CONSIGNE:
Modifiez le passage du texte qui s'ouvre sur les mots contenant « Anne-Sophie : J’ai toujours » et se clôt sur « ça s’est passé ? », en y remplaçant « un truc de fou » par « une chose incroyable », puis recopiez-le en entier.

Prématurité : « Mon post-partum, ce n’était pas le quatrième mais le troisième trimestre de grossesse »

Le terme d’Anne-Sophie Clouet était prévu le 16 février 2021 mais son petit Arthur est né le 28 novembre 2020, à 29 semaines + 4 jours de grossesse. Anne-Sophie et son conjoint Thibaud découvrent alors dans le combat de la prématurité. Elle raconte leur parcours, entre angoisses et bataille pour la survie, mais aussi son post-partum, particulier.

Le Quatrième trimestre : Avant de devenir maman, quelle image avais-tu de la maternité ?

Anne-Sophie : J’ai toujours voulu être maman. J’avais cette image un peu classique de la famille. La grossesse était un moment que j’attendais beaucoup : de voir ce qu’on pouvait ressentir à ce moment-là. Un bébé qui grandit dans notre corps, c’est un truc de fou quand on y pense. J’avais vraiment hâte. Et puis j’avais la vision d’un accouchement par voie basse qui se passe bien avec un allaitement qui se met en place facilement.

Finalement, comment ça s’est passé ?

Anne-Sophie : J’ai dû suivre un parcours PMA qui a duré deux ans et ça n’a pas été aussi facile car ce n’est pas du tout quelque chose que j’avais envisagé. Pour la petite histoire, à cause du Covid, toutes les activités d’insémination avait été annulées. J’ai continué la stimulation ovarienne avec le suivi échographique et les prises de sang mais on n’y croyait plus car cela n’avait pas fonctionné jusque là. Et puis début juin, on s’est rendu compte que j’étais enceinte. Et ensuite, le premier et le deuxième trimestre de grossesse se sont vraiment bien passés. Entre temps, nous avons déménagé en Bretagne. On était dans le meilleur des mondes. Et puis après mon retour de congé, à la fin du mois d’août (2020), j’avais une certaine pression et j’avais beaucoup de contractions. Je travaille dans l’industrie pharmaceutique et pour moi, je levais déjà le pied parce que je ne faisais plus de déplacement. Et puis tout a basculé le 15 novembre. C’était un dimanche matin et je me suis réveillée dans une marre de sang.

Comment as-tu réagi ?

Anne-Sophie : Un cauchemar. J’étais à 27 semaines de grossesse et je pensais que j’étais en train de faire une fausse-couche. D’ailleurs, avec cette histoire, je me suis rendu compte que c’était beaucoup plus fréquent que je ne l’imaginais mais je n’en avais pas du tout conscience. Finalement, j’ai été hospitalisée pour un problème de placenta inséré. En soi, ce n’était pas problématique mais à surveiller lors de l’échographie du 3e trimestre qui était prévue le 16 décembre. Mais mes contractions ont joué sur le placenta qui a commencé à saigner. Ce sont des choses qui arrivent fréquemment mais qui sont imprévisibles. A ce stade-là et sachant ça, je ne me suis vraiment pas inquiétée et je me suis dis que j’allais me reposer. Au bout d’une petite semaine, j’ai pu rentrer chez moi parce que les saignements s’étaient arrêtés en prenant le temps de me donner les signaux d’alerte à surveiller. Mais moins de 24 heures après, une contraction a fait repartir les saignements. Donc rebelote : Samu, retour à l’hôpital. Quelques jours plus tard, on me dit que je peux repartir mais je ne le sentais pas. Finalement, le soir, troisième épisode, on m’emmène de nouveau en salle d’accouchement mais je ne réalise pas du tout que je peux accoucher à ce moment-là. On commençait quand même à se dire que je n’allais pas aller au terme. Mais ensuite, il y a eu plein d’enchaînements : soit je n’étais pas bien, soit le bébé était en faiblesse.

DONNÉES FOURNIES:
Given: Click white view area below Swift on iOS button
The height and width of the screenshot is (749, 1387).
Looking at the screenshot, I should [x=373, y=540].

---

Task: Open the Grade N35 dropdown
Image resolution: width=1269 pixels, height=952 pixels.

VOTRE RÉPONSE:
Anne-Sophie : J’ai toujours voulu être maman. J’avais cette image un peu classique de la famille. La grossesse était un moment que j’attendais beaucoup : de voir ce qu’on pouvait ressentir à ce moment-là. Un bébé qui grandit dans notre corps, c’est une chose incroyable quand on y pense. J’avais vraiment hâte. Et puis j’avais la vision d’un accouchement par voie basse qui se passe bien avec un allaitement qui se met en place facilement.

Finalement, comment ça s’est passé ?